A setting that seems to be a rejection of the ways of the warriors, the ways of violence and blood, and then comes the greatest and best known words of this passage, “For a child has been born for us, a son given to us, authority rests upon his shoulders and he is named Wonderful Counsellor, Mighty God, Everlasting Father, Prince of Peace. His authority shall grow continually and there shall be endless peace.”
And these are words that, through the centuries, Christians have read at this time of year in carol services. They relate the words to the birth of Jesus in Bethlehem, to the birth of the Prince of Peace. And if on Christmas Eve you sit and listen to the lessons and carols at King’s College Cambridge or watch it on the television, you hear the bidding prayer:
“Beloved in Christ, be at this Christmastide our care and delight to hear again the message of the angels, and in heart and mind to go even unto Bethlehem and see this thing which is come to pass, and the babe lying in a manger.”
Somehow we feel Christmas is starting and we should go even unto Bethlehem. Then the words of the bidding prayer go on, “But first let us pray for the needs of the whole world, for peace on earth and goodwill among all his people. Because this of all things would rejoice his heart, let us remember in his name the poor and helpless, the cold, the hungry and the oppressed, the sick and them that mourn, the lonely, and the unloved, the aged and the little children.”
And so it goes on in such moving tones and for me there is no more powerful message then the message of Bethlehem. Here God touches the earth in human form not as a powerful person but in humility, in poverty, in simplicity – and thus endorses those who find themselves in the same circumstances. It is a rejection of oppression, a rejection of violence, and an affirmation of a new way of life, the way of the Prince of Peace.
But when I hear it now, I also remember the circumstances of the little town of Bethlehem. I go every year, I have many friends in Bethlehem and especially in Beit Sahour, the Shepherds’ field area nearby, and they are suffering, and every time I go I think – it can’t get worse, and yet every time, it is worse. And it think, how can the message of the Prince of Peace be heard in this little town that is struggling to survive today?
My good friend Zoughbi Zoughbi is the director of Wi’am Conflict Resolution Centre, based right by the wall in Bethlehem.

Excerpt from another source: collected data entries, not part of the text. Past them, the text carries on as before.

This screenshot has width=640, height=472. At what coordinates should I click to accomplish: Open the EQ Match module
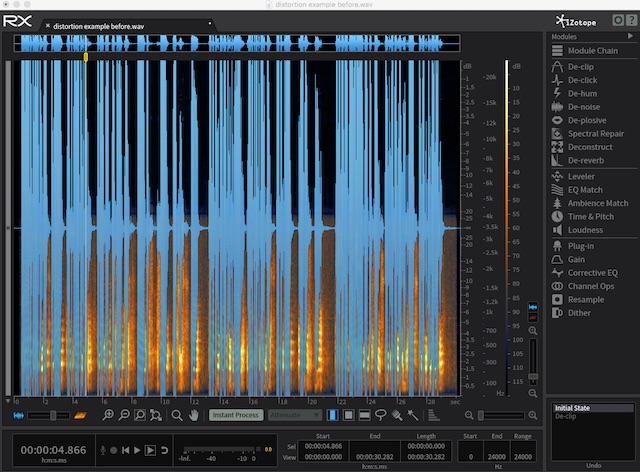click(585, 189)
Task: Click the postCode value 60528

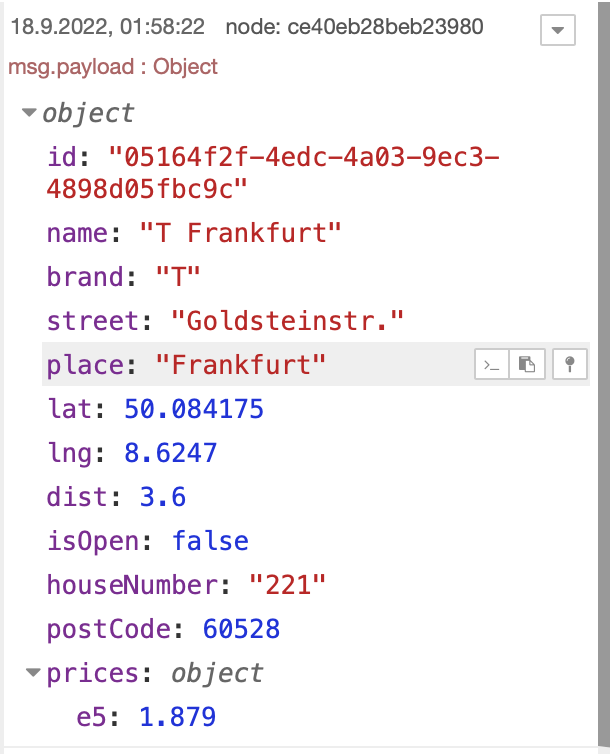Action: tap(241, 629)
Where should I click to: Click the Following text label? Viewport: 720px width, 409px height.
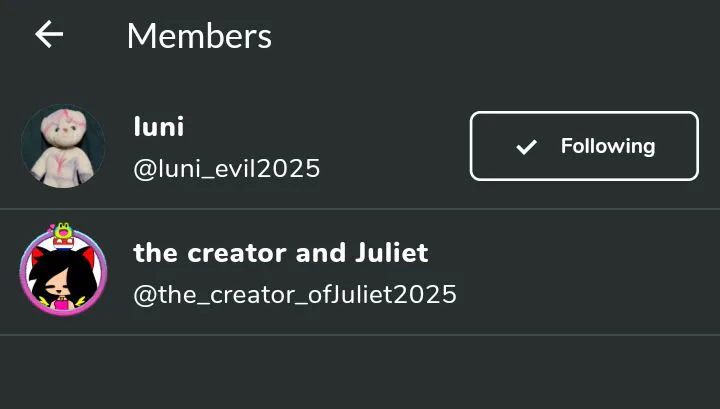[x=608, y=146]
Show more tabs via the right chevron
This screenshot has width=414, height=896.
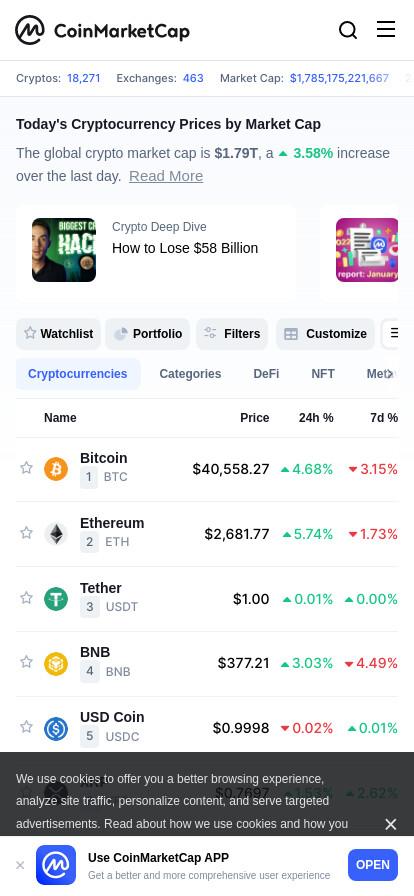[389, 374]
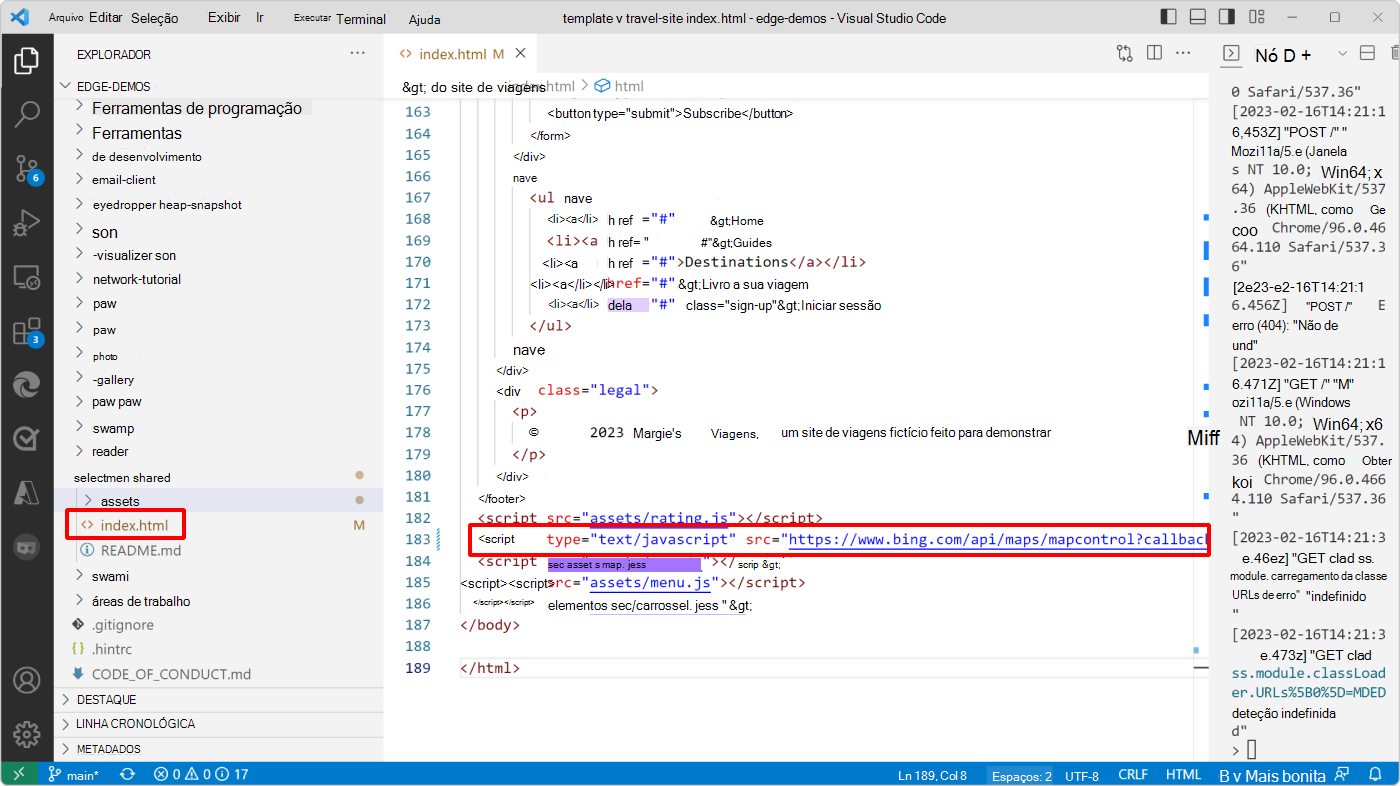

They are a Christian organisation that works to promote non-violent solutions and interfaith understanding and provide practical support including trauma counselling particularly children – and he sent me this message the other day –
“Yes I believe in the miraculous birth of Christ all those years ago, yet suppose the baby was born today what would happen? The Magi would not be able to visit because of the separation wall which is five times as long and twice the height of the Berlin wall; Mary and Joseph would not be able to come to Bethlehem because of at least 500 checkpoints along the road from Nazareth to Bethlehem that would prevent them from moving freely. There would be no more shepherds in the fields, since 80% of the land is either under Israeli control or confiscated for building settlements, bypass roads or the illegal separation wall. I doubt that the angels would have much success finding good news to tell the world these days. Others here have lost their children to the brutal police and military; there are not enough comforters for the afflicted families here in Bethlehem.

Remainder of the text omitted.